FYLDE coast MPs have pledged to continue the fight to help BAE recover its multi-billion pound Indian deal.
And they spent time with the Prime Minister yesterday to hear how the fight to secure the order is going on.
BAE’s bid to supply India with 126 Eurofighter Typhoons was struck a devastating blow when France’s Rafale aircraft was selected as its preferred option.
The French bid is understood to have been lower than BAE’s – but the Indian authorities have yet to examine the detail around technology transfer and the manufacturing facilities offered by the two countries.
Any deal would see the vast majority of the planes assembled on Indian soil – meaning there will be no job losses at Warton should the deal not be won.
Fylde MP Mark Menzies and Wyre and Preston North MP Ben Wallace joined Ribble Valley’s Nigel and at Number 10 Downing Street to discuss the Indian deal with Prime Minister David Cameron.
Mr Menzies said: “We were supposed to be there 20 minutes, which doesn’t sound a lot – but it is for Downing Street – and we stayed for more than half an hour.
“The Prime Minister talked us through what he’d been doing regarding the Indian deal.
“There’s been around 50 ministerial visits to India since the coalition took over, and there has been meetings with BAE’s chief executive as well.”
Mr Menzies said talks had also taken place with German Chancellor Angela Merkel as her country was the lead partner in the Eurofighter consortium on the Indian bid.
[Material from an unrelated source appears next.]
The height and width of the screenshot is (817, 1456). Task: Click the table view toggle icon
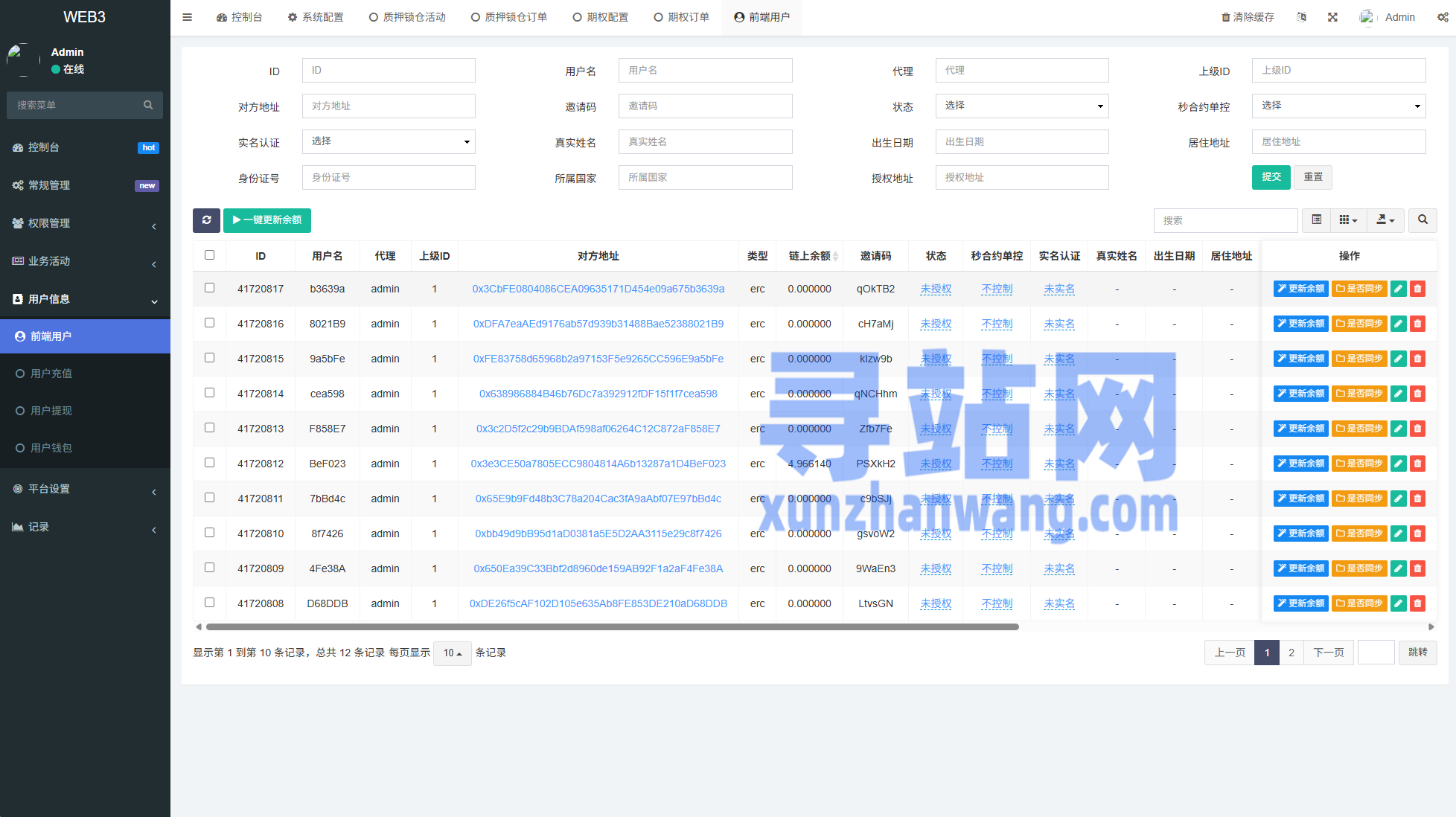coord(1316,220)
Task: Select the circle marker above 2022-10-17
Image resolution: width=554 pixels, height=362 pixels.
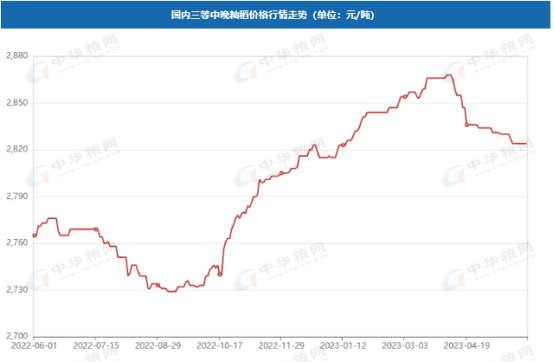Action: click(219, 274)
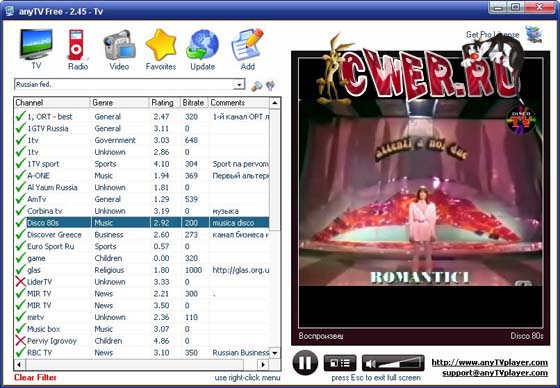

Mr Menzies added: “The Prime Minister accepted the Typhoon is a technically superior aircraft to anything the French can build.
“He was also full of praise for the Lancashire workforce.
“The Prime Minister was in a determined and resolute mood and he is of the opinion that while BAE is not the preferred bidder at this stage, the Government will do everything it can to put forward its case.”
BAE bosses have pledged to continue fighting for the Indian contract.
Dassault, the French aviation company behind the Rafale, has previously been named preferred bidder on other projects, but has lost the bid when other factors, such as how it would help infrastructure in the buyer’s country, have been examined more closely.
BAE is still in talks over hundreds of potential job losses at the Warton site – but pledged from the outset there will be no more should the Indian deal collapse.